#### [Task list]
1. Answer these questions from the text on Caltech and MIT pranks below, marking each answer (a), (b) or (c):
(a) What area code was the phone number that the 2008 "Puzzle Zero" told solvers to call?
(b) Over how long were the 2009 Thanksgiving weekend pranks planned?
(c) What title did MIT students give their mock newspaper for April Fools' Day 2024?
2. Using the text on Caltech and MIT pranks below, say whether each statement agrees with it. Give yes or no and quote the words that decide it.
(a) Caltech Security stopped MIT hackers from placing a TARDIS on the roof of Baxter Hall in September 2010.
(b) The mugs handed out in April 2014 turned blue when filled with hot liquid.
(c) Julie Jester stalled MIT admissions officers for 30 minutes.

#### [Exercise text]
+--

In 2008, Caltech students provided a "Puzzle Zero" in the MIT Mystery Hunt that when solved, told solvers to call a specific number in the 626 area code immediately. When MIT students dialed the number, they heard, "Thank you for calling the Caltech Admissions Office. If you are another MIT student wishing to transfer to Caltech, please download our transfer application form from www.caltech.edu. If you are an MIT student not wishing to transfer to Caltech, we wish you the best of luck, and hope you find happiness someday.... "

Another series of pranks was planned for Thanksgiving weekend in 2009, involving transforming MIT into "Caltech East: School of Humanities". The pranks were planned over the course of six months. Caltech students intended to deploy two large banners that were designed to be easy to place, but removal would require a cherry picker or a rappel. However, the design of MIT's Killian Court prevented the placement of one of them, and another was intercepted by MIT security before its deployment could be completed. Another fake edition of The Tech was released, stating that students would be required to take a core of literature, history, philosophy, and economics, but science subjects would be eliminated. Although the failure of the pranks was considered to be a disappointment, Caltech and MIT students afterwards shared breakfast at a local diner.

In September 2010, MIT hackers attempted to place a TARDIS time machine on the roof of Baxter Hall at Caltech, but were foiled by Caltech Security. It was stated that this was due to MIT students' failure to tell the Caltech administration about the prank in advance. However, in January 2011, Caltech and MIT students cooperated in placing the TARDIS on the roof. The TARDIS had previously been seen on the MIT Great Dome in August 2010, and was subsequently transported to buildings at the University of California, Berkeley, and then Stanford University.

Caltech pranksters again visited MIT's Campus Preview Weekend in April 2014, this time distributing mugs that displayed the MIT logo when cold, but when filled with hot liquid, turned orange and changed to read "Caltech: The Hotter Institute of Technology". Caltech students handed out the mugs to prospective students outside MIT's formal welcoming event. MIT admissions officers tried to stop the Caltech students unless they could prove they were a registered event, but Caltech Prank Club President Julie Jester stalled them for 20 minutes by claiming they were registered through the MIT Alumni Association, pretending to have problems connecting to MIT's WiFi on her smartphone, and calling Caltech Student Activities Director Tom Mannion to get a name of an MIT Alumni Association member. MIT admissions officers reportedly resorted to "ripping the mugs out of prefrosh's
hands." MIT admissions officer Chris Peterson later tweeted that the mugs were "snake oil by charlatans from other coasts." Jester later said that "It's been a couple years since we had a good MIT prank.... We wanted to rekindle that relationship," and "pranks are a big element of the Caltech culture.... We’re just a small institution, but we feel that our impact is really bigger than our size. We do cool stuff because we can."

In more recent developments, for April Fools' Day 2024, Caltech and MIT engaged in a collaborative prank, continuing the tradition of friendly rivalry between the two institutions. The event was organized with the involvement of Caltech's Student Activities and the editors of MIT’s student newspaper, The Tech. As part of the prank, the two institutions exchanged satirical newspaper editions. Caltech students, with assistance from The Tech’s editors, produced a spoof issue containing anti-MIT satire, which was distributed on MIT’s campus. Concurrently, MIT students created a mock newspaper titled "The Massachusetts Tech," filled with anti-Caltech content, which was circulated at Caltech.

On a more intimate scale, a contingent of Caltechers put a 6-foot-tall mural of one of their house logos into MIT’s Tomb of the Unknown Tool over Martin Luther King Jr weekend, 2014.

+--

#### [Extracted entries]
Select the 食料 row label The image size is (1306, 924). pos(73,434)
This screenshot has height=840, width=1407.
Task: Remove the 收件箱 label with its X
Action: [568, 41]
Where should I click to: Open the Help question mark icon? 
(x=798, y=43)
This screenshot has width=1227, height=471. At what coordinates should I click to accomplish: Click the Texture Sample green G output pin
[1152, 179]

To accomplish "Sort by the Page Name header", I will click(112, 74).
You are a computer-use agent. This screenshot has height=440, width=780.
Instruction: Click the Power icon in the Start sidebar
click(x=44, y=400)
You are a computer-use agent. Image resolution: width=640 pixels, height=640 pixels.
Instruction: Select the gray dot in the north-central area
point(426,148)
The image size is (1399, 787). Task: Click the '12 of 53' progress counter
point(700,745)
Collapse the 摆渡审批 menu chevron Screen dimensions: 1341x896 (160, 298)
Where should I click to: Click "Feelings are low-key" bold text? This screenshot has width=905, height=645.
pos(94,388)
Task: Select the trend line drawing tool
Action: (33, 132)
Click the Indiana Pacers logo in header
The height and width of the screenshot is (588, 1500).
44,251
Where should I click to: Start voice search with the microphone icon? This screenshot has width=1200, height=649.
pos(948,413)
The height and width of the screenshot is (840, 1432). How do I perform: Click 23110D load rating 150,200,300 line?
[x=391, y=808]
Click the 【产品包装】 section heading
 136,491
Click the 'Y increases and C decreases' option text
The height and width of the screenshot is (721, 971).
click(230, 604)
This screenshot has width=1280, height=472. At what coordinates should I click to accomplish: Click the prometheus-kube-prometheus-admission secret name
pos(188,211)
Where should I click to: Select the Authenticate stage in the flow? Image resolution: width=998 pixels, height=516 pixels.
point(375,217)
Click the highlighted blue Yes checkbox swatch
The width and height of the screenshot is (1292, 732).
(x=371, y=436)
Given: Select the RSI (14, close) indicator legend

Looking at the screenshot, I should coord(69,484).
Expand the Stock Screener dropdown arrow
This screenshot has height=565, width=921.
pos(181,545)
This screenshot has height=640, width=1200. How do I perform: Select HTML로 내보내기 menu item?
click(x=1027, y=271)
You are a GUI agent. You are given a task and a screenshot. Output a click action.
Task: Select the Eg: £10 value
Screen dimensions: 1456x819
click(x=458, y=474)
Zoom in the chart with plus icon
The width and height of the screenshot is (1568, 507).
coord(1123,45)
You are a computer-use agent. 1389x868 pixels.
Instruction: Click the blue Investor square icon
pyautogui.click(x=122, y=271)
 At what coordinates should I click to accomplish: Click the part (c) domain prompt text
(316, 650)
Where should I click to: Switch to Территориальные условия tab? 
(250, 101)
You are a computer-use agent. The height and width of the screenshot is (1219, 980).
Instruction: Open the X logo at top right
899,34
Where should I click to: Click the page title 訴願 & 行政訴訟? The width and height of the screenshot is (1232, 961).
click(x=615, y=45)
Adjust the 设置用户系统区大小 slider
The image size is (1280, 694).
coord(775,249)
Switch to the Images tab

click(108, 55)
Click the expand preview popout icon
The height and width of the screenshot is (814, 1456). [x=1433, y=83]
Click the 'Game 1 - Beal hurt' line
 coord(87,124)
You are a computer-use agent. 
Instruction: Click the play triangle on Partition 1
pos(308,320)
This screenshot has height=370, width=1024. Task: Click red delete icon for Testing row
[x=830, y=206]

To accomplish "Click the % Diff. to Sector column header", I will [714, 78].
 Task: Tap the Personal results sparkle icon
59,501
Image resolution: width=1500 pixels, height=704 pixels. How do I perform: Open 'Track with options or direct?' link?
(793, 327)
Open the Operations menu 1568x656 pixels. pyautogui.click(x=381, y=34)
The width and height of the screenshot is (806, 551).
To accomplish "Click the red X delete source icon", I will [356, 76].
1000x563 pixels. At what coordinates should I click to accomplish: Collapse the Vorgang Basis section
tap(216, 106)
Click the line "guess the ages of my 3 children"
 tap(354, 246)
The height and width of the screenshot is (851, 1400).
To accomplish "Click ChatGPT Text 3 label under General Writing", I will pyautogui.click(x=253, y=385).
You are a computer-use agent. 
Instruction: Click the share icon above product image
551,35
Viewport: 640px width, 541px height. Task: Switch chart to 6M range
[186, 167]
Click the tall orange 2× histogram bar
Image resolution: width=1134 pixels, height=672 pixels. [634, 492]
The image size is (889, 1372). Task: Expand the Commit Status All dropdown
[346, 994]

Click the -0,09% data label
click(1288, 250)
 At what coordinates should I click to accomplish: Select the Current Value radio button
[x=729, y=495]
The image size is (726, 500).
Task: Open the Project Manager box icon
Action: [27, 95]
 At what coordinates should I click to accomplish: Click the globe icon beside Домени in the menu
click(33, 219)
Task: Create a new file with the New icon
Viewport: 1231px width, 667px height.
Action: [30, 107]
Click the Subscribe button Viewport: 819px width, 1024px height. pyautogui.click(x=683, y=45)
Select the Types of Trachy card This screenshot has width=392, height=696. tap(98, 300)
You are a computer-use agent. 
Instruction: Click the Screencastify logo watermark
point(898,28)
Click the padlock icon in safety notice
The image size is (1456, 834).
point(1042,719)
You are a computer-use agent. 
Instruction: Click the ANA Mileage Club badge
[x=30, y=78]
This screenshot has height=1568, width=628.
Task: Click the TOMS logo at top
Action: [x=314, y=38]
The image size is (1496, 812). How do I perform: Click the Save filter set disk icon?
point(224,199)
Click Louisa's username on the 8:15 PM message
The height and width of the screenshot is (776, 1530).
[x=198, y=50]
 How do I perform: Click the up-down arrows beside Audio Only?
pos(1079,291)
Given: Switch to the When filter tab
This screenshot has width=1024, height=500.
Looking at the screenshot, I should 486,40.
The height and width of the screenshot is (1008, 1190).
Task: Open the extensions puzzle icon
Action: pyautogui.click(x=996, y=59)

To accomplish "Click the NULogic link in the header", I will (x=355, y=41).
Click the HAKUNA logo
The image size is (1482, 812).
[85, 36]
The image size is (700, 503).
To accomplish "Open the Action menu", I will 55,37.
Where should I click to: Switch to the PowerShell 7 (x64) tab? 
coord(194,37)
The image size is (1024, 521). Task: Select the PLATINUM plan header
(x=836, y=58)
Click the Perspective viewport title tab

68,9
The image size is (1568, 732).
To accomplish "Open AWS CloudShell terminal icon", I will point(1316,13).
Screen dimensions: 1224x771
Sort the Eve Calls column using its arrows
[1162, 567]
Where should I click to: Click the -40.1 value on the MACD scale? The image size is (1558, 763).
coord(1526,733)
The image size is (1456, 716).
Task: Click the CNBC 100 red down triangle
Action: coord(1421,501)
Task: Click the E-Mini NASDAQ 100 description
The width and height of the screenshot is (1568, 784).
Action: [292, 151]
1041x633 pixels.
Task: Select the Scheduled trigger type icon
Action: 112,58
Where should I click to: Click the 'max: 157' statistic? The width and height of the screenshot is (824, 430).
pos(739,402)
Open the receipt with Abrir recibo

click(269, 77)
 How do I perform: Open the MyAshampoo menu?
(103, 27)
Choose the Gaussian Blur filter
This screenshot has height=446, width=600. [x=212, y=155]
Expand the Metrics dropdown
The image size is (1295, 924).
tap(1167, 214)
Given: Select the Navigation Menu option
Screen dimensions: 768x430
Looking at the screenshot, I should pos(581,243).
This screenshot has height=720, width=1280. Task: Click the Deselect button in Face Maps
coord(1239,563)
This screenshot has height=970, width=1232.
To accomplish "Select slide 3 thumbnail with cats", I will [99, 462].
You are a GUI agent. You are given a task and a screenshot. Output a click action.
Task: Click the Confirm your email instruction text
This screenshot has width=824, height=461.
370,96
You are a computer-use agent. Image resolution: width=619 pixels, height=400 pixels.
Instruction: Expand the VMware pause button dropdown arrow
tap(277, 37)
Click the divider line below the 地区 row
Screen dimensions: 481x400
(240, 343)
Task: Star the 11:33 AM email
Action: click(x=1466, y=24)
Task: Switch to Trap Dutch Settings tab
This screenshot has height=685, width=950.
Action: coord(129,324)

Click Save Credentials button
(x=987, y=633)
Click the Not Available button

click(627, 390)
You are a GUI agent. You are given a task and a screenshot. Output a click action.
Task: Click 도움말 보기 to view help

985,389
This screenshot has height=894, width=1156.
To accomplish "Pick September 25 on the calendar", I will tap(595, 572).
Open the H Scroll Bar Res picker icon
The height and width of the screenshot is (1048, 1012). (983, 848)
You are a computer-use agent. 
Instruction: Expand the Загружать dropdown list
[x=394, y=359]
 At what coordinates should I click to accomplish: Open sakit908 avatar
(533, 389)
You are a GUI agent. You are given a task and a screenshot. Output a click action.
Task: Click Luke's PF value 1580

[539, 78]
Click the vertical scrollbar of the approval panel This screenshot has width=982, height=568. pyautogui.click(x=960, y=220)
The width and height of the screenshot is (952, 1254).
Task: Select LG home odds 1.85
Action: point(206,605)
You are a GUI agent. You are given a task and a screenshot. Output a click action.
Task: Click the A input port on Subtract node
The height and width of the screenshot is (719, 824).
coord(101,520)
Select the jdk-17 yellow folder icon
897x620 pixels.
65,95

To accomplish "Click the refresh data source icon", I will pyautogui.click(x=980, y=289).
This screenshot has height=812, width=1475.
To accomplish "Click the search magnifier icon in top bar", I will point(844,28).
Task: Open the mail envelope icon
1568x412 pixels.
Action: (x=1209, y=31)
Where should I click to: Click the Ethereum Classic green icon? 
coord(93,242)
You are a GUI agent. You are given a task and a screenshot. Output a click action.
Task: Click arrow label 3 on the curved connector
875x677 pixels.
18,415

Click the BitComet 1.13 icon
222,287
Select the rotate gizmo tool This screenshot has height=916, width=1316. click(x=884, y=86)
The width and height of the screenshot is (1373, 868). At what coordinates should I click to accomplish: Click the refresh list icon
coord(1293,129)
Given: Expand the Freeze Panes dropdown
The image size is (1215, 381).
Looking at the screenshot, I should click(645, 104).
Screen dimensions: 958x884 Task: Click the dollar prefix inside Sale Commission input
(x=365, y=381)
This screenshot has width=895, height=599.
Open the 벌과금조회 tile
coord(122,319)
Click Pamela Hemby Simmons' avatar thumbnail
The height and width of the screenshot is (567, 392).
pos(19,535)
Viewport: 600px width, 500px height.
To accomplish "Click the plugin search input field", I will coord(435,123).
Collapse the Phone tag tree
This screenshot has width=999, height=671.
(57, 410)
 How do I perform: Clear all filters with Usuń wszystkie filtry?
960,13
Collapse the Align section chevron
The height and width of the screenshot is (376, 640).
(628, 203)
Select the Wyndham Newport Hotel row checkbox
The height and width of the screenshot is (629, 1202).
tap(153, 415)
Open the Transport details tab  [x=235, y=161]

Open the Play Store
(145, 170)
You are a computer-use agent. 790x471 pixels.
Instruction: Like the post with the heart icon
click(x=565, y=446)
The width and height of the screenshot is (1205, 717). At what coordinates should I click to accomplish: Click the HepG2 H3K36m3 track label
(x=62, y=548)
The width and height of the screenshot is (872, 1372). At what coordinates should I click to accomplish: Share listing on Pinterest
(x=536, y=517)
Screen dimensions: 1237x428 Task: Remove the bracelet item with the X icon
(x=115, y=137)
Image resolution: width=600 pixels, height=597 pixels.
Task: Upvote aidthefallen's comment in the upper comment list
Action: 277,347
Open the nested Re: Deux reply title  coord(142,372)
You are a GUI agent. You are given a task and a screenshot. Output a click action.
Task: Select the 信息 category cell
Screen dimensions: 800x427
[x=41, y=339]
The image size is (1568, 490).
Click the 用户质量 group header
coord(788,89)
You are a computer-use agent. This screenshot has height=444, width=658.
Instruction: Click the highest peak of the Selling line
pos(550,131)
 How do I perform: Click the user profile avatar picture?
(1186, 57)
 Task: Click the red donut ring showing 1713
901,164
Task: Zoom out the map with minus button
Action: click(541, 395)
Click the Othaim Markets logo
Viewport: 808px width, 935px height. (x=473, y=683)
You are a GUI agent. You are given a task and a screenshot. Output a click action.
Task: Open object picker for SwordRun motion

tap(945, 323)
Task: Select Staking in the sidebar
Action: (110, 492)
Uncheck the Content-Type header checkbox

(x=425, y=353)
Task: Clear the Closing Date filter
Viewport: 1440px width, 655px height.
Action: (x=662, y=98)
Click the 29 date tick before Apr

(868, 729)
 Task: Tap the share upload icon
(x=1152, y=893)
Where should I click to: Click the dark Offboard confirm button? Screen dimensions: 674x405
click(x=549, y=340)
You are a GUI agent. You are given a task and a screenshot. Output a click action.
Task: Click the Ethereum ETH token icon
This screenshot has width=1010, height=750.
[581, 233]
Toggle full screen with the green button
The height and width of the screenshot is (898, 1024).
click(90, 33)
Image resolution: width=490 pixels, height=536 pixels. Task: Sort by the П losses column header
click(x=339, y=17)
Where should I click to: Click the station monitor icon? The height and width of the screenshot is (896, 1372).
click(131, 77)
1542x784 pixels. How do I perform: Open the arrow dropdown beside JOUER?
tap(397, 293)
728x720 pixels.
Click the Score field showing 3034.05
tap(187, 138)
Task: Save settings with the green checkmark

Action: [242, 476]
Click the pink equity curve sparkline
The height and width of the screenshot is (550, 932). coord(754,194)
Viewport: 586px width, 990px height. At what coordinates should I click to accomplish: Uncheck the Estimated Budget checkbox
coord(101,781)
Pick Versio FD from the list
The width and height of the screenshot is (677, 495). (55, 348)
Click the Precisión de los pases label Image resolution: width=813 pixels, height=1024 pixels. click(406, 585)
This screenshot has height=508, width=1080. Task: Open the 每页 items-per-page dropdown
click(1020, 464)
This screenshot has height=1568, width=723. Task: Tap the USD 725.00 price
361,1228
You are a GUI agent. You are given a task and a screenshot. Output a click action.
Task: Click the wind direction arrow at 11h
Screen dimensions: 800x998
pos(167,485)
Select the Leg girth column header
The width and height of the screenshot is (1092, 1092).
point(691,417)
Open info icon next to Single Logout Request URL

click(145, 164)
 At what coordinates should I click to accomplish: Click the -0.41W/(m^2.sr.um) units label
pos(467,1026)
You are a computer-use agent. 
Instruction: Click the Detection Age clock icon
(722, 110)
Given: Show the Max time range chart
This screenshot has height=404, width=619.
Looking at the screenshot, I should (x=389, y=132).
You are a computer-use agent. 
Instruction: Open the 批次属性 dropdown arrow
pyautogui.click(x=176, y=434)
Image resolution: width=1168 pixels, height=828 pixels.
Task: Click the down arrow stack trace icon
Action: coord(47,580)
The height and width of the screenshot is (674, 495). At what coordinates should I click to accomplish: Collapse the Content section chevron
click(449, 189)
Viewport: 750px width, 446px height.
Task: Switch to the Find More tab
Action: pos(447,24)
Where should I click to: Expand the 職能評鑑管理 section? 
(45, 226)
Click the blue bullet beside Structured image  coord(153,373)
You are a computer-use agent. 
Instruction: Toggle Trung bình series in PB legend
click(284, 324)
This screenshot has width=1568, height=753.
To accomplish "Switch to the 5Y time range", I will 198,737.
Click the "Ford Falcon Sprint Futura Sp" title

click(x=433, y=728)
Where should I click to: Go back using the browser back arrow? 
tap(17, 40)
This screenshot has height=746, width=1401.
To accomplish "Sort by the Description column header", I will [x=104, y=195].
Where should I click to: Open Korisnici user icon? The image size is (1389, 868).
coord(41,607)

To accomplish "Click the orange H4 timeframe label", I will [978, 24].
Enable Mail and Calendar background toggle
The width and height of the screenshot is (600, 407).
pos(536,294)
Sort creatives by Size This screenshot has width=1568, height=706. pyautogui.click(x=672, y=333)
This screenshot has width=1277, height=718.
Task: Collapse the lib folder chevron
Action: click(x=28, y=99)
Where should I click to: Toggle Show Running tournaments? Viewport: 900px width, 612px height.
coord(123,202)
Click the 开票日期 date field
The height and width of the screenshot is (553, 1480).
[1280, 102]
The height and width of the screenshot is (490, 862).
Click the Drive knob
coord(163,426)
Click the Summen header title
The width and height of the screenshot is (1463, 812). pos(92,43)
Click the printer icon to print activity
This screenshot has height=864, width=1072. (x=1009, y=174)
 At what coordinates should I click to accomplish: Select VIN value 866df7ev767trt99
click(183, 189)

+--

#### [Answers]
1.
(a) 626
(b) Six months
(c) "The Massachusetts Tech"

2.
(a) Yes: "In September 2010, MIT hackers attempted to place a TARDIS time machine on the roof of Baxter Hall at Caltech, but were foiled by Caltech Security."
(b) No: "when filled with hot liquid, turned orange"
(c) No: "stalled them for 20 minutes"